Timothy was a hegoumenos (leader of a monastic community) before he became a bishop.

An account of Timothy's enthronement as bishop was discovered on a pair of paper scrolls in his tomb underneath his body. Each scroll contains the same five letters, one in Coptic (with a few lines of Greek) and the other in Arabic. The first letter, written by Patriarch Gabriel IV of Alexandria, informs the Nubians that Timothy has been chosen to replace the late bishop Athanasios. The other four letters were all written by bishops, two by witnesses of Timothy's ordination and another two by witnesses of his consecration and enthronement. The Coptic scroll is the only example of Bohairic dialect of Coptic from medieval Nubia.

The scrolls show that the Nubian church continued to be subject to the Coptic Church into the late fourteenth century. It is the last such evidence. Gabriel IV informs the people of Faras and Qasr Ibrim that he has elected Timothy because it was God's will "to summon for you a bishop in the place of Abba Athanasios your father." He was ordained in the Hanging Church at Cairo, where he took on "the garments of priesthood". He was then consecrated by Gabriel in the church of Saint Victor at Qamula among the monasteries of Naqada. Four Coptic bishops who witnessed the consecration signed the document. Among them were Athanasius of Qus, Michael of Atrib and Mark of Qift.

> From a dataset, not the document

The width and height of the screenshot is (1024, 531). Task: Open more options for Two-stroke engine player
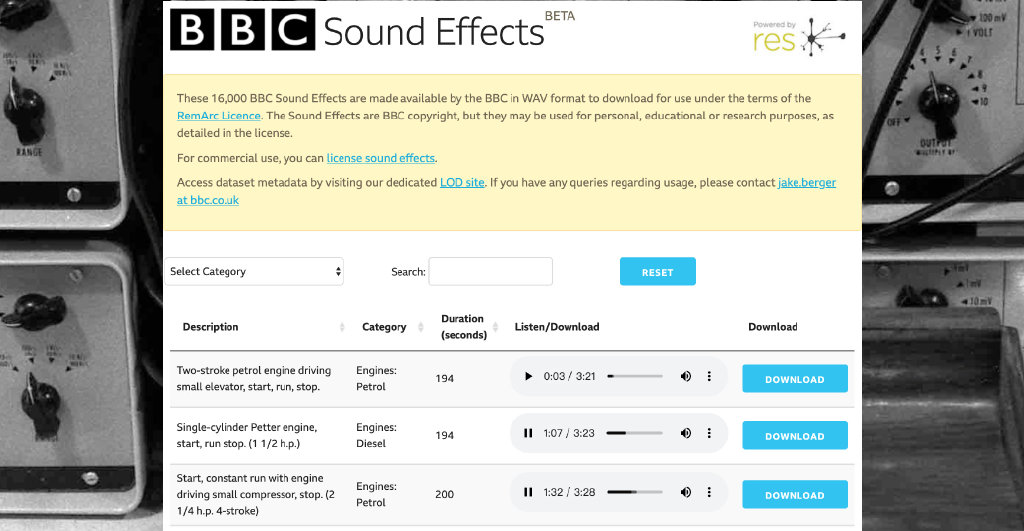tap(709, 377)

Although Timothy used the title bishop of Faras (Pachoras), his real seat was at Qasr Ibrim. It is unlikely that he even visited Faras. His date of death is unknown, but it appears to have been not long after his arrival in Qasr Ibrim. It is not certain if he was still alive in 1374. He is the last known Nubian bishop of Faras. He was buried in the north crypt of the cathedral of Qasr Ibrim on top of his scrolls and beneath an iron staff topped with a cross.

Timothy was not buried in his vestments but in everyday clothes, perhaps his travelling clothes. These consisted of cotton trousers, a linen tunic and a blue woolen cloak with a hood, the hem of the cloak and the lining of the hood being turquoise silk. A tapestry panel 27 cm by 101 cm in white, yellow, black and blue was sewn onto the back of the cloak. He also had a linen handkerchief with blue and white silk accents. The scrolls are today kept in the Coptic Museum, while the burial clothes are in the British Museum.